[Exercise prompt] Every line of the material is to be returned verbatim. Pictures stay out.

[The input]
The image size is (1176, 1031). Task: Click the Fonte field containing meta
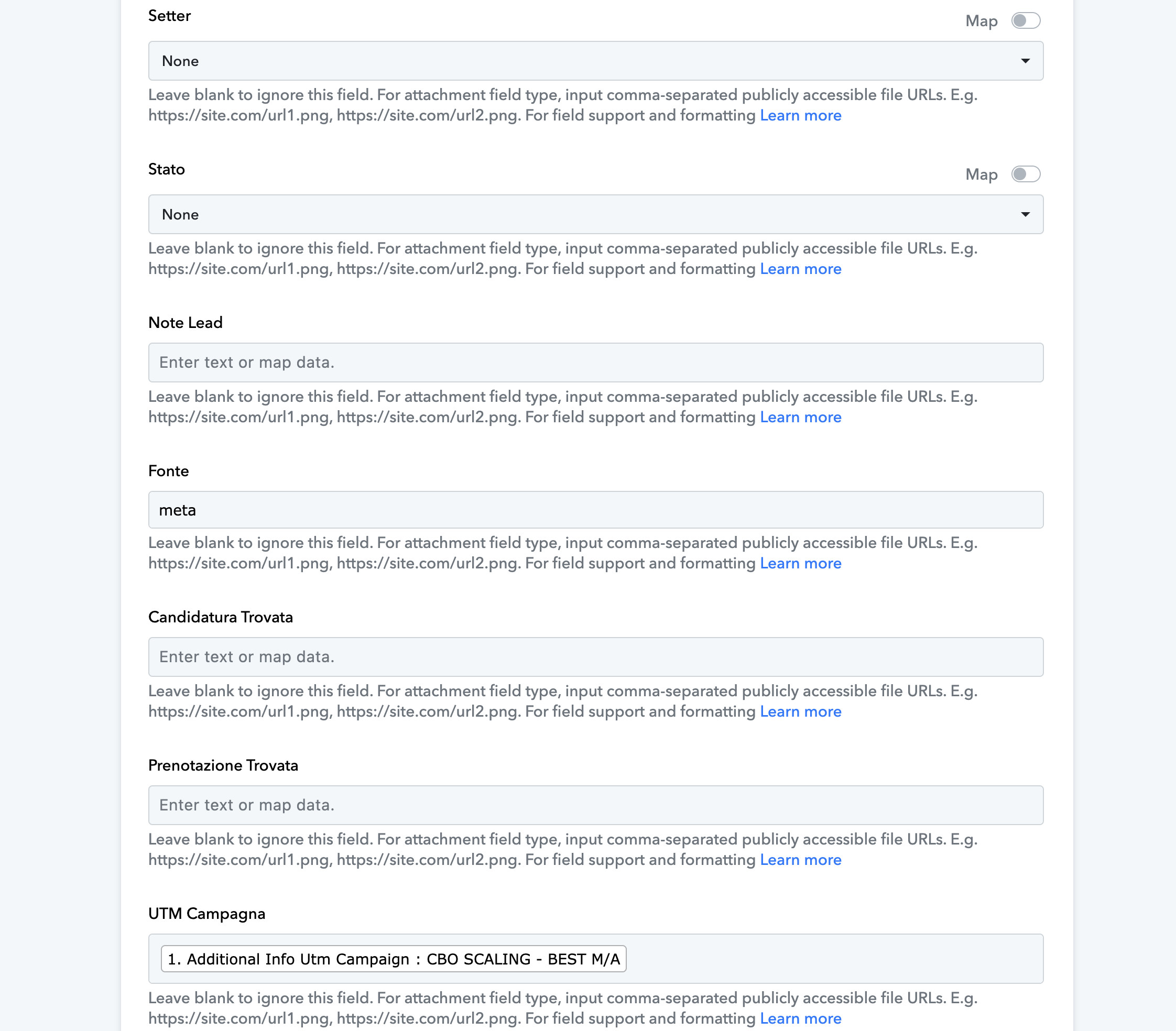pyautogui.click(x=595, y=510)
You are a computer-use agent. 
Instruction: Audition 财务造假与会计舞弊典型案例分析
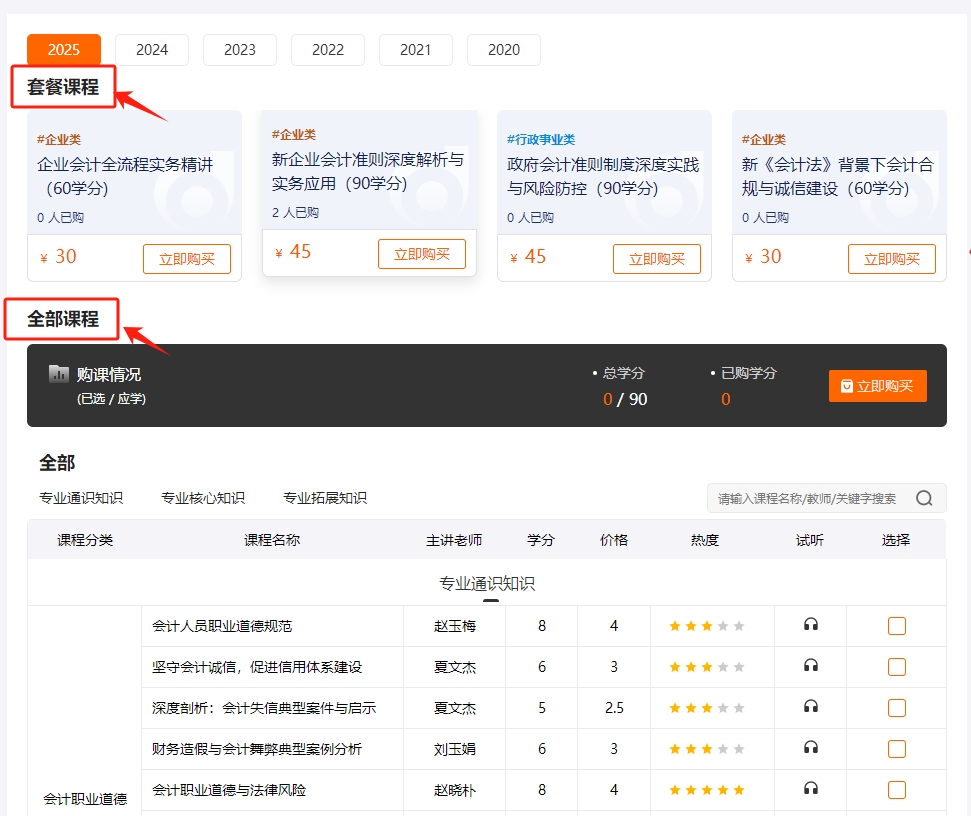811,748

[Written solution]
The image size is (1176, 1031). Task: Click the Fonte field containing meta
pyautogui.click(x=595, y=510)
You are a computer-use agent. 
Instruction: Audition 财务造假与会计舞弊典型案例分析
811,748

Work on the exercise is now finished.